Clark points to six steps leaders can take to neutralize authority bias, embrace cultural flatness, and unleash bottom-up innovation:

  1. Grant irrevocable participation rights – Participation rights aren’t decision rights. A strong learning organization keep participation rights wide while limiting decision rights.
  2. Practice exploratory inquiry – According to Clark, “The status quo becomes ingrained over time as our thoughts about it harden into dogma and we become attached to it. But the homogenization of thought is the enemy of innovation.”
  3. Normalize constructive dissent – Team members must be given explicit permission, and even the obligation, to disagree.
  4. Criticize your own ideas and decisions in public – Clark encourages leaders to think out loud with their team and publicly poke holes in their own thinking and behavior.
  5. Celebrate dissent and invite more – According to Clark, “The most significant moments of truth in culture formation happen when a team member takes an interpersonal risk ‘on stage.’ In one team I observed, a team member voiced the unpopular opinion that a proposed decision was a bad idea. Creating a wave of cultural flatness, the team leader responded, ‘That’s fantastic. I’m excited to learn why you feel that way.’ Then he listened carefully and solicited more dissenting views.’”
  6. Inject empathy – Clark describes empathy as “compassionate curiosity about another person’s journey from data to conclusions.” “Injecting empathy into the discussion can turn confrontation into fruitful collaboration.”

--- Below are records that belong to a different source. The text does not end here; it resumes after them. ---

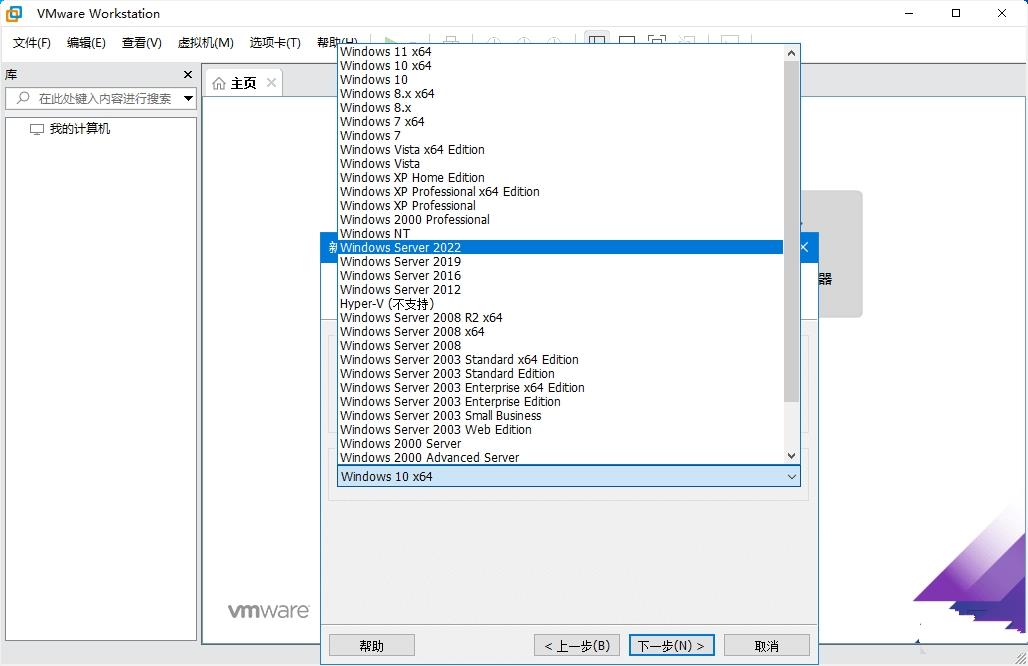This screenshot has width=1028, height=666.
Task: Open the 虚拟机(M) menu
Action: pos(205,43)
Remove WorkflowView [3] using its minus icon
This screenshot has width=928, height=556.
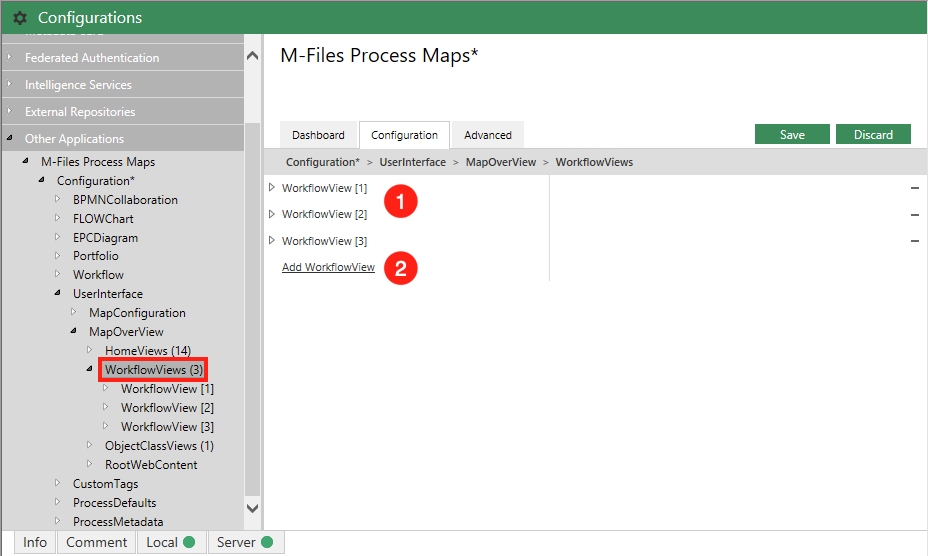[914, 241]
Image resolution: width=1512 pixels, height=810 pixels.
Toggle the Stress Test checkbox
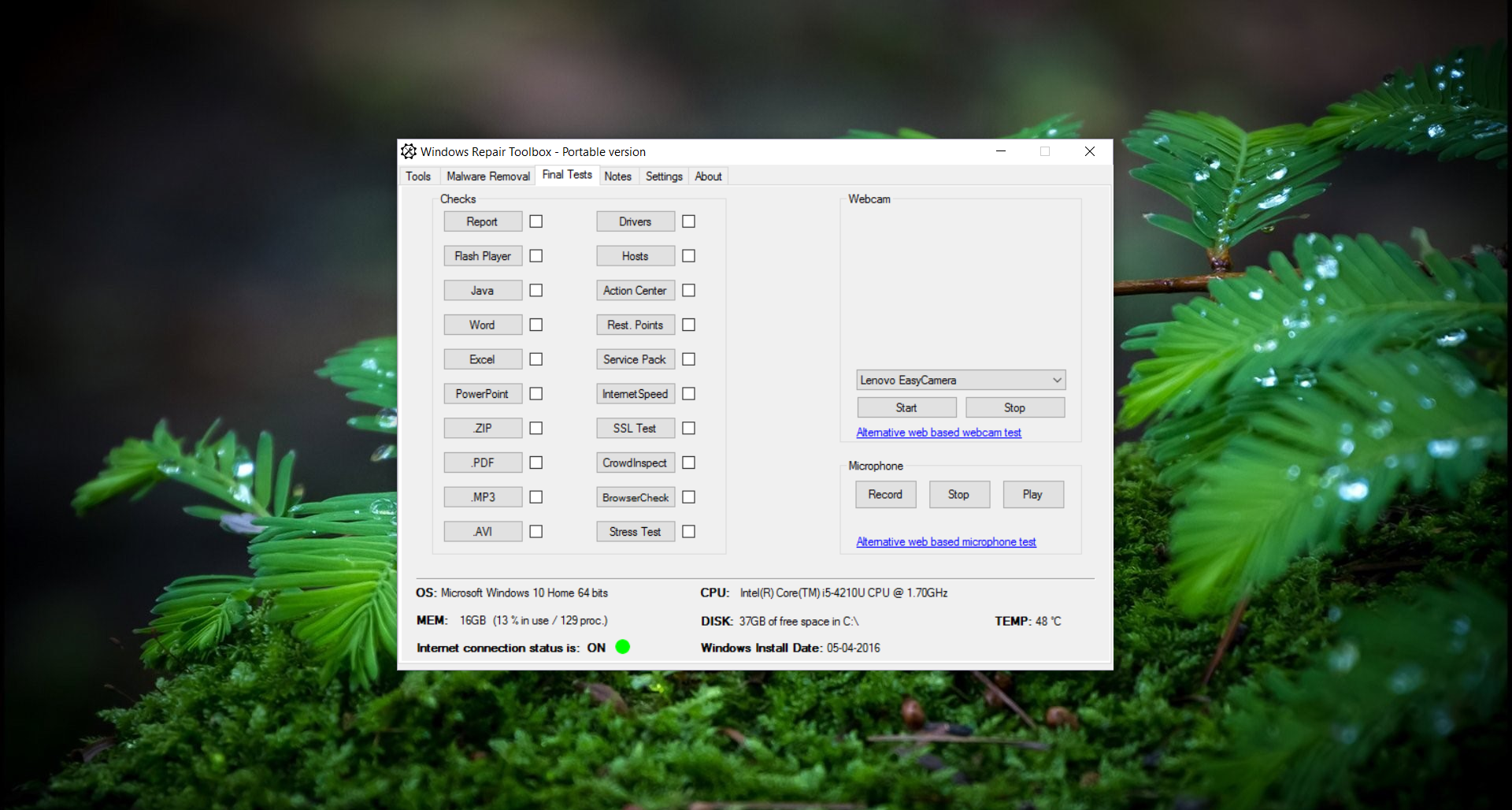coord(688,532)
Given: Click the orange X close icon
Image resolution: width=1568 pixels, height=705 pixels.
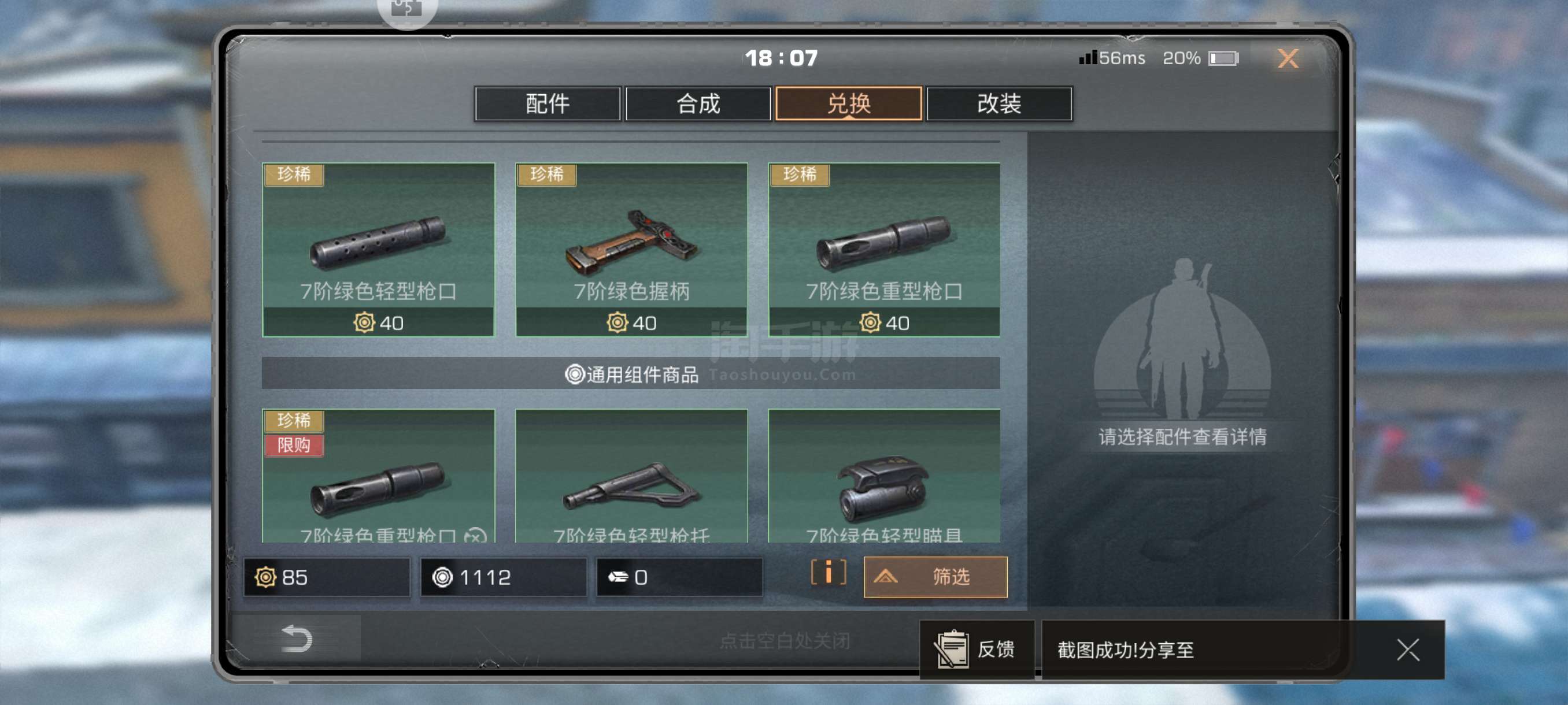Looking at the screenshot, I should point(1288,58).
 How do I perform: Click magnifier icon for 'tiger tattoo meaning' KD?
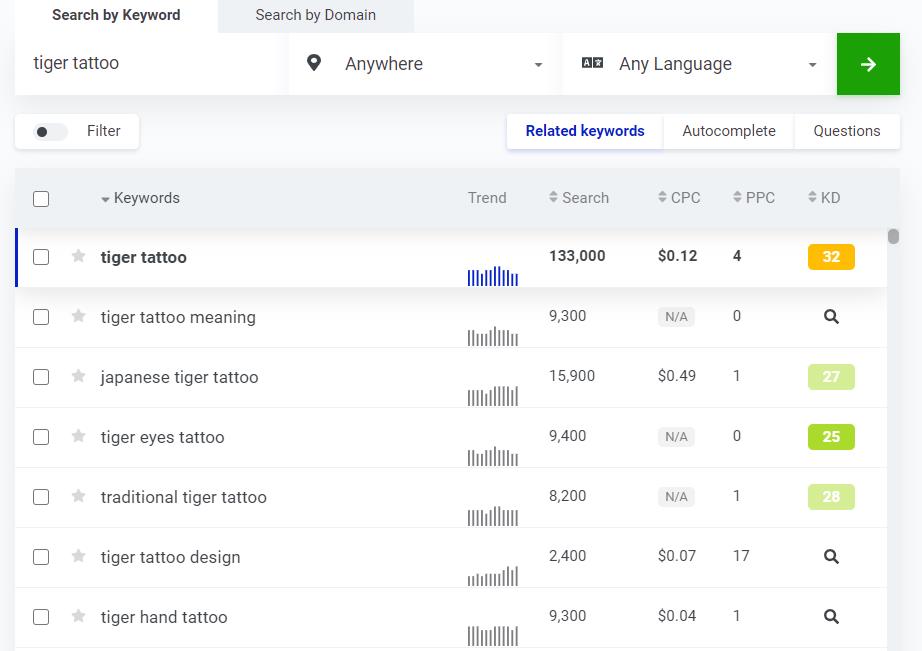tap(830, 317)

Most school districts don’t know how to practice this type of innovation leadership. Therefore, many great ideas about learning fall into oblivion. Ownership becomes the holy grail. Collaboration is something people talk about but rarely do.

Most of the innovative practices I saw as principal and region superintendent came at levels far below me on the organizational chart. And most of those practices never scaled, despite my team’s encouragement, because of someone else’s power and authority throughout the wider district.

What’s sad is I didn’t know how to stop these types of practices, and I still don’t.

I’ve become convinced that innovation is nearly impossible inside traditional school districts because of authority bias. It’s a big reason why I’m trying to persuade others to create a different type of learning system, one where cultural flatness rules the day.